The reality is that a popular topic like PHP is going to have to remain protected indefinitely (weeks or months?). I don't think there's general awareness of how serious this could potentially be. The other pages are all vprotected too, although the rate of hammering is lower for most of them; many of them are just longtime redlinks, so it's not a great loss if they stay vprotected. But who knows when/if other popular-topic pages will be targeted?

The spambot URLs are a bunch of subdomains of 6x.to and also uni.cc, and also some .ru and .su domains. Google shows two or three legitimate 6x.to and uni.cc external links within Wikipedia... could these be sacrificed? It would be nice to be able to say "block all of 6x.to except for the following domains", but apparently the spam filter can't do that yet.

-- Curps 07:45, 10 Feb 2005 (UTC)

The attack has now spread to PHP-Nuke and PL/I. Both of these pages will probably have to remain protected indefinitely. Again, I don't think there's general awareness of how serious this is. -- Curps 07:51, 10 Feb 2005 (UTC)

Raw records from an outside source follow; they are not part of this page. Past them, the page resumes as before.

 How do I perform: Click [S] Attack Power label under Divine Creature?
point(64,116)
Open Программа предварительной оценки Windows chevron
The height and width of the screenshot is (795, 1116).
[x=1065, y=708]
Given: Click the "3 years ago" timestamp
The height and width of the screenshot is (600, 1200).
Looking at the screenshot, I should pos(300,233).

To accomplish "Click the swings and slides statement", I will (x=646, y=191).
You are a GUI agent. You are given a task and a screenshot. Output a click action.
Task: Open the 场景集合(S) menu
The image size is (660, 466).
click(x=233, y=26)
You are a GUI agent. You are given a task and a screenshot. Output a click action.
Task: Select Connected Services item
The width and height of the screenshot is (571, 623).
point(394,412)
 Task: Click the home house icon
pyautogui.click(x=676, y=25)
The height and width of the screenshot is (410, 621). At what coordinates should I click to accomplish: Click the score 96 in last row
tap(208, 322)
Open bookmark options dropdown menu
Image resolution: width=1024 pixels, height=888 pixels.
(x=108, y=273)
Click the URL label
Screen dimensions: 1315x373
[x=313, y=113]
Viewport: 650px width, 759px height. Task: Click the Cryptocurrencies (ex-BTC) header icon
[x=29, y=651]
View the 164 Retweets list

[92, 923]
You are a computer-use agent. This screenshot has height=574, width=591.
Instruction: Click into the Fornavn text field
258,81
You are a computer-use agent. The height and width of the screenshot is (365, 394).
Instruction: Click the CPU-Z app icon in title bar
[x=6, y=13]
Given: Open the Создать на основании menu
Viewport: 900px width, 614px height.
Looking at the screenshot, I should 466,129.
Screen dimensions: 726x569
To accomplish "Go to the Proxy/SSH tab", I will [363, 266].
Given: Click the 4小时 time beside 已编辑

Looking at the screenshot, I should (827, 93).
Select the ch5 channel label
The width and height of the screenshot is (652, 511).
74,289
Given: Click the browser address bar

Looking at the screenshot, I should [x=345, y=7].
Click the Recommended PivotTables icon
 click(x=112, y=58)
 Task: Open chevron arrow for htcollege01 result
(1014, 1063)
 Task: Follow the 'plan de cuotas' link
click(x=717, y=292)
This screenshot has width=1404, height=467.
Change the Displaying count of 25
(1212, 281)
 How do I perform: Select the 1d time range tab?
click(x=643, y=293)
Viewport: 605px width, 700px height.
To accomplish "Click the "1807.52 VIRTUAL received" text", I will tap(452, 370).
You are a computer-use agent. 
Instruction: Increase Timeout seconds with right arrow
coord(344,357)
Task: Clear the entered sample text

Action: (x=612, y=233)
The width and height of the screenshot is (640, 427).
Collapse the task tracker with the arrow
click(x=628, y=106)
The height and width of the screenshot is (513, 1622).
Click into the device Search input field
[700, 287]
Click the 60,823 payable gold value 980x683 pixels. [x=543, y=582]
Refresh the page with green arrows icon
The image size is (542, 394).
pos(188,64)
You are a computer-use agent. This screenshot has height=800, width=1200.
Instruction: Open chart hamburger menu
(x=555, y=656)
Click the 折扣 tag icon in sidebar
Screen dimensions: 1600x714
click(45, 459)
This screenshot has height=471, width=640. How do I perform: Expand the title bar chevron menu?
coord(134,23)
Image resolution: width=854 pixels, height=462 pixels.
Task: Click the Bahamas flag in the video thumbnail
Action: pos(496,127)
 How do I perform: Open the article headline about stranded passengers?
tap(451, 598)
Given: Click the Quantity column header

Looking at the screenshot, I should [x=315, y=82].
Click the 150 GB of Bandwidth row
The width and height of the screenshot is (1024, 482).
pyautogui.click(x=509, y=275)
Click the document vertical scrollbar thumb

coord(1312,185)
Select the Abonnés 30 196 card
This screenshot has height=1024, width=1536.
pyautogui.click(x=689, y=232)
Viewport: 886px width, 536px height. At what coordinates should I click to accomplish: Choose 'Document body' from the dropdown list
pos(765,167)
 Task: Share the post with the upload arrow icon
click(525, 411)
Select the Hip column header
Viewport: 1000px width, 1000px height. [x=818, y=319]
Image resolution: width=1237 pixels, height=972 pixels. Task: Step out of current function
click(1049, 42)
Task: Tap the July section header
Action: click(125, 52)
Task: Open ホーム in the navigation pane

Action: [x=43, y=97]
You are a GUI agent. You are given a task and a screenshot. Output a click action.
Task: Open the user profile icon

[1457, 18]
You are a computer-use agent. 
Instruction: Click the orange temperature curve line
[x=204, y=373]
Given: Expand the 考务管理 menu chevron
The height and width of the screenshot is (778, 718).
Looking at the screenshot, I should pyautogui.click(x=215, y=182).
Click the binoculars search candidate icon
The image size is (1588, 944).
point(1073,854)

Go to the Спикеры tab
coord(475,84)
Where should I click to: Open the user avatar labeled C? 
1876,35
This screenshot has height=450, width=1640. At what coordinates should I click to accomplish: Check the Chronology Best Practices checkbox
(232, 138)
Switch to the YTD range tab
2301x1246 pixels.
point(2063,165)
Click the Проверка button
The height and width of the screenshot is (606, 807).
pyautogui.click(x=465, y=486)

You're right that this is a serious problem. And even if blocking 6x.to would solve this problem, it's not a permanent solution. My point is there is no permanent solution. But long-term protection, especially for nonexistent articles, is not feasible.. it's unwiki, as they say. Rhobite 22:10, Feb 10, 2005 (UTC)

Yes, we have a dilemma with no easy solutions... the very definition of a "serious problem". We need better technical means for detecting and dealing with bots... no human would edit the same article a dozen times per minute. We probably need a throttling mechanism to limit the rate of edits by the same IP... this would also help with the Willy on Wheels vandalism as well. Perhaps an intermediate level of protection for a page, allowing only edits by logged-in users who have been registered for more than a few days, would be an alternative between fully protected and completely unprotected (we'd need to implement captcha to prevent bots from registering accounts). Traditional means aren't adequate here, and I hope the developers have some awareness of the issues faced by admins. -- Curps 23:28, 10 Feb 2005 (UTC)

Alternatively, one could create a spam-protected flag (akin to the protected flag) that requires users to solve a captcha to edit the page. jdb ❋ (talk) 04:36, 23 Mar 2005 (UTC)

Captchas are not a good solution because they are now easily defeated - not by computers, but by people who are willing to defeat them for a reward. Apparently, some spammers will run sites (notably porn) that require their visitors to solve a captcha, but rather than generate one on the fly, it will simply relay the captcha image from a target site that the spammer wants to attack (wikipedia, free emails services, etc.), then relay the visitor's response to the target site. Also, they're annoying :D Courtarro 19:12, 17 March 2006 (UTC)

Popularity

Just because a web server says it has PHP installed doesn't mean that PHP is really used on that domain.